Monday, January 25, 2021

MacDonald Had a Pen

 

The following brief review of The End of the Night was published in the August 28, 1960 edition of the Miami Herald as the opening section of Beatrice Washburn’s regular Books in Review column headlined "MacDonald Had a Pen". It contains some original JDM quotes on modern child-rearing that he believed led to the formation of characters like Kirby Stone, Sander Golden, Robert Hernandez and Nan Koslov, the four members of the fictitious Wolf Pack.

Up in Sarasota lives John D. MacDonald, ex-Army lieutenant colonel who turns out books almost faster than a tape recorder. This is not to imply he needs one. No mere machine could keep up with Mr. MacDonald's mind which has produced more than thirty books in the last ten years.


It seems as though every time a batch of books arrives on the doorstep there is a MacDonald—both paper and hard covers. His last one The End of the Night (Simon and Schuster, $3.50) is, in our opinion, the best of the lot.


It is the tale, expertly told, of four young people who whip across the country in stolen cars, murdering, destroying, kidnapping, killing right and left. The four have come together by accident, from different walks of life.


One is a college youth from a good family, social register background, nice manners. One is "a caricature of the brute in man." One is a youth with, sharp, shallow face, hopelessly talkative, nervous, restless. One is a girl of the sub-moron variety.

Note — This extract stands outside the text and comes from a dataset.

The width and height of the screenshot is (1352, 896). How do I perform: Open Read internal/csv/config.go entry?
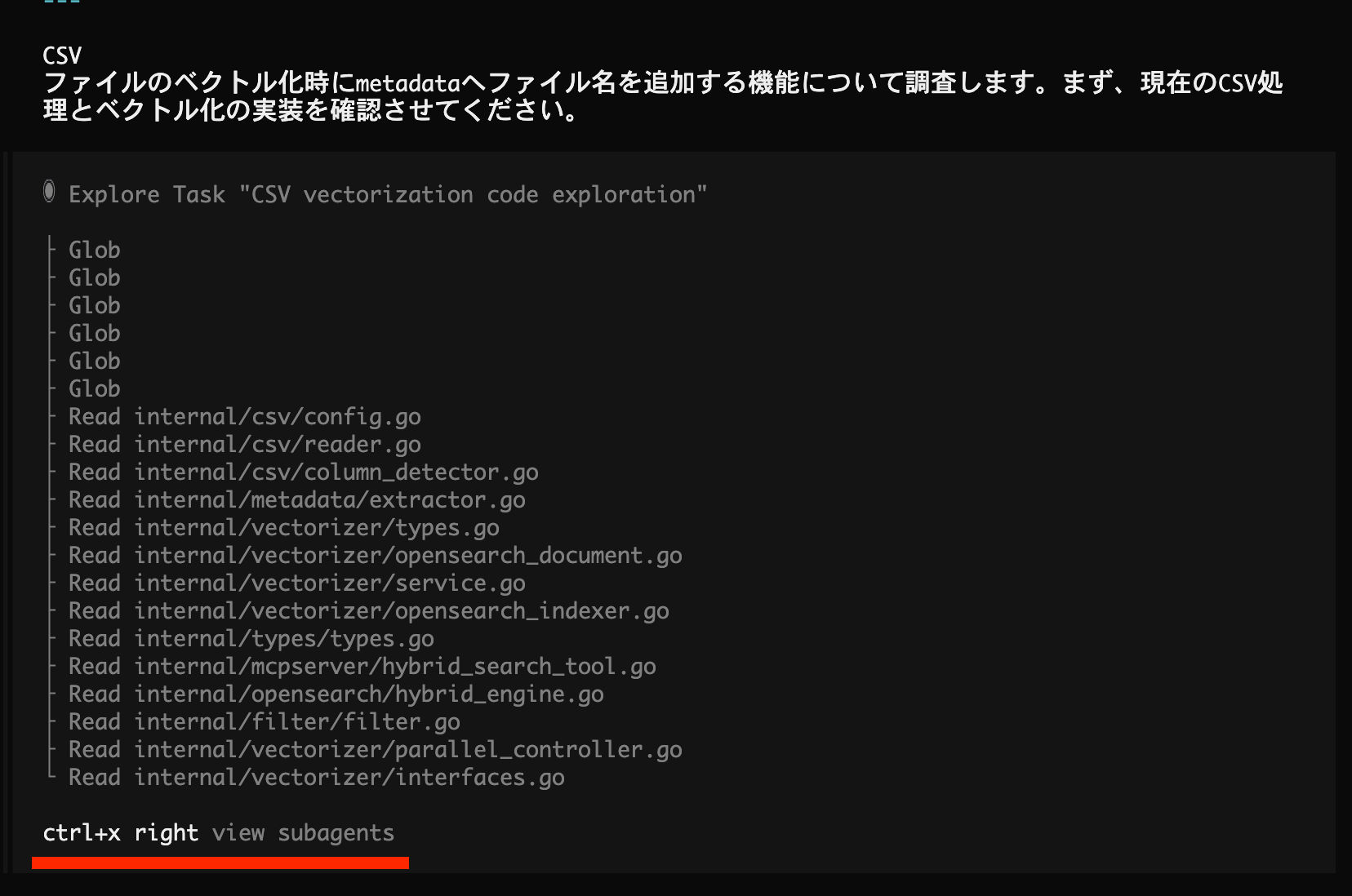coord(244,416)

This is one of those violence books you can't put down because the author has gone deep below the surface, of ferocity and unmeaning malignity to try and find out what has sparked this wolfpack of apparently sane young people.


"Monsters?" asks MacDonald. "If this type is a monster we have created him. He is our son. We have been told by our educators and psychologists to be permissive with him, let him express himself freely. If he throws all the sand out of his sandbox he is releasing hidden tensions. We deprived him of the security of knowing right and wrong.


"We let sleek men in high places go unpunished for amoral behavior and the boy heard us snicker. We labeled the pursuit of pleasure a valid goal, and insisted that his teachers turn schooling into fun. We preached group adjustment, security rather than challenge, protection rather than effort.


"We discarded the sexual taboos of centuries, and mislabeled the result freedom rather than license. Finally we poisoned his bone marrow with strontium 90.. sat back in ludicrous confidence expecting him to suddenly become a man.


"Why are we so shocked and horrified to find a child's emotions in a man's body -- savage, cruel, compulsive and shallow?"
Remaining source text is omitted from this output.